__REQUIREMENT__: Complete, exact copies of all entries are needed.
======== EXERCISE MATERIALS ========
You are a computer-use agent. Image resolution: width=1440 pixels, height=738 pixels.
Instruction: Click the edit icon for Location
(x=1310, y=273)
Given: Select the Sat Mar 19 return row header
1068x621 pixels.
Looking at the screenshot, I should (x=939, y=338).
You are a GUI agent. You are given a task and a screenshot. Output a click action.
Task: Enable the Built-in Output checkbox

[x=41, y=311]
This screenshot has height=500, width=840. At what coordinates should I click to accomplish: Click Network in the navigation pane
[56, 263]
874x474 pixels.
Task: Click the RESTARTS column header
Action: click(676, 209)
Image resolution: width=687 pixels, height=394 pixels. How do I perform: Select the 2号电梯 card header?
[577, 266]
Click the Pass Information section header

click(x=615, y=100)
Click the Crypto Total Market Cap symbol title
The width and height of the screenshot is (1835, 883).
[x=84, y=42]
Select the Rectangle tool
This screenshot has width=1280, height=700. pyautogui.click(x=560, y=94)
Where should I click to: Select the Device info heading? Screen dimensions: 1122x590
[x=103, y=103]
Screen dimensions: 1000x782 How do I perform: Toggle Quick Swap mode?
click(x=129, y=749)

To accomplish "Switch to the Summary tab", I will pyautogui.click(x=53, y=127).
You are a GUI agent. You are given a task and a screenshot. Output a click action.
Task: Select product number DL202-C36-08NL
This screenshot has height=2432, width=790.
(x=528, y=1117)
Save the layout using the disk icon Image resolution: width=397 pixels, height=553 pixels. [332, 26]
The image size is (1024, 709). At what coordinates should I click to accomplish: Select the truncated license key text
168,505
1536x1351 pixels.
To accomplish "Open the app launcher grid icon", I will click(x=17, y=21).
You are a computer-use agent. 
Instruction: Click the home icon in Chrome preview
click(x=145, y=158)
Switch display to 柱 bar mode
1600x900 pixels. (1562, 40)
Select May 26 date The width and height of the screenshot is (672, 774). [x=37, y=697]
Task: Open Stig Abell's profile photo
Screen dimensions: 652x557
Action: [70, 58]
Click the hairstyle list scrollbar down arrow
========
__THE COMPLETED TASK__:
You are a computer-use agent. Image resolution: width=1440 pixels, height=738 pixels.
Instruction: Click the edit icon for Location
(x=1310, y=273)
Given: Select the Sat Mar 19 return row header
1068x621 pixels.
Looking at the screenshot, I should (x=939, y=338).
You are a GUI agent. You are given a task and a screenshot. Output a click action.
Task: Enable the Built-in Output checkbox

[x=41, y=311]
This screenshot has height=500, width=840. At what coordinates should I click to accomplish: Click Network in the navigation pane
[56, 263]
874x474 pixels.
Task: Click the RESTARTS column header
Action: click(676, 209)
Image resolution: width=687 pixels, height=394 pixels. How do I perform: Select the 2号电梯 card header?
[577, 266]
Click the Pass Information section header

click(x=615, y=100)
Click the Crypto Total Market Cap symbol title
The width and height of the screenshot is (1835, 883).
[x=84, y=42]
Select the Rectangle tool
This screenshot has width=1280, height=700. pyautogui.click(x=560, y=94)
Where should I click to: Select the Device info heading? Screen dimensions: 1122x590
[x=103, y=103]
Screen dimensions: 1000x782 How do I perform: Toggle Quick Swap mode?
click(x=129, y=749)

To accomplish "Switch to the Summary tab", I will pyautogui.click(x=53, y=127).
You are a GUI agent. You are given a task and a screenshot. Output a click action.
Task: Select product number DL202-C36-08NL
This screenshot has height=2432, width=790.
(x=528, y=1117)
Save the layout using the disk icon Image resolution: width=397 pixels, height=553 pixels. [332, 26]
The image size is (1024, 709). At what coordinates should I click to accomplish: Select the truncated license key text
168,505
1536x1351 pixels.
To accomplish "Open the app launcher grid icon", I will click(x=17, y=21).
You are a computer-use agent. 
Instruction: Click the home icon in Chrome preview
click(x=145, y=158)
Switch display to 柱 bar mode
1600x900 pixels. (1562, 40)
Select May 26 date The width and height of the screenshot is (672, 774). [x=37, y=697]
Task: Open Stig Abell's profile photo
Screen dimensions: 652x557
Action: [70, 58]
Click the hairstyle list scrollbar down arrow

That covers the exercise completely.